__Problem__. Lines below that hold the word "radio" must be copied in full.

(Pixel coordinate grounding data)

* * * *

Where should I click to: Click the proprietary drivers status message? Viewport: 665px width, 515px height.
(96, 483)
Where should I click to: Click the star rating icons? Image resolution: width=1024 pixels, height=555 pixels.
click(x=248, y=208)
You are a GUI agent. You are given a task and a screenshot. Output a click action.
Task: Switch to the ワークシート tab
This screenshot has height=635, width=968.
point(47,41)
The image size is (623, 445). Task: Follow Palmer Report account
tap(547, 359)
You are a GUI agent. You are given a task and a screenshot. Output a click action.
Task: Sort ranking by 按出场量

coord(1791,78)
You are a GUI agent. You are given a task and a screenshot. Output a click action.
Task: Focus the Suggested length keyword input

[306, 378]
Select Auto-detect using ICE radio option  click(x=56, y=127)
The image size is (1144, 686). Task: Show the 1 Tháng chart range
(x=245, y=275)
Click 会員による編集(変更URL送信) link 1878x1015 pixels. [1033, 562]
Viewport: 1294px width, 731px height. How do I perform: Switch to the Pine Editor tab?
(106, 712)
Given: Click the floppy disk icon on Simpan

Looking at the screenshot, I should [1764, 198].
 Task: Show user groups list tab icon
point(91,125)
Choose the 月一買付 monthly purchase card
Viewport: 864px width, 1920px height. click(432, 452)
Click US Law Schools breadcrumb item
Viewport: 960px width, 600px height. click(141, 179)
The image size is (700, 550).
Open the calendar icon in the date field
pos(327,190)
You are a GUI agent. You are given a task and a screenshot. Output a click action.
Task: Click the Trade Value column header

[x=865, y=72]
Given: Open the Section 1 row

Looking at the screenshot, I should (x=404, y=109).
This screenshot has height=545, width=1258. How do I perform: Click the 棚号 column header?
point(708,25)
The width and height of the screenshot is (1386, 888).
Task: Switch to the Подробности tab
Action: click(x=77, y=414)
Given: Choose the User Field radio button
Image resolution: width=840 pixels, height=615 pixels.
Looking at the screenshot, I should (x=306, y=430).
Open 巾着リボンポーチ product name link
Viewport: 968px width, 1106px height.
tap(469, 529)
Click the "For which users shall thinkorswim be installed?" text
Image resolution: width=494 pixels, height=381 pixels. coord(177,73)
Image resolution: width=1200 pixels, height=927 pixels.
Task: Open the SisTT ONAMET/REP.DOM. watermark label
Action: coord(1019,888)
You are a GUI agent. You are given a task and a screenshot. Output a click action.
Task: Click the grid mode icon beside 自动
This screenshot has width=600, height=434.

* * * *

__Answer to the problem__.
Select Auto-detect using ICE radio option  click(x=56, y=127)
Given: Choose the User Field radio button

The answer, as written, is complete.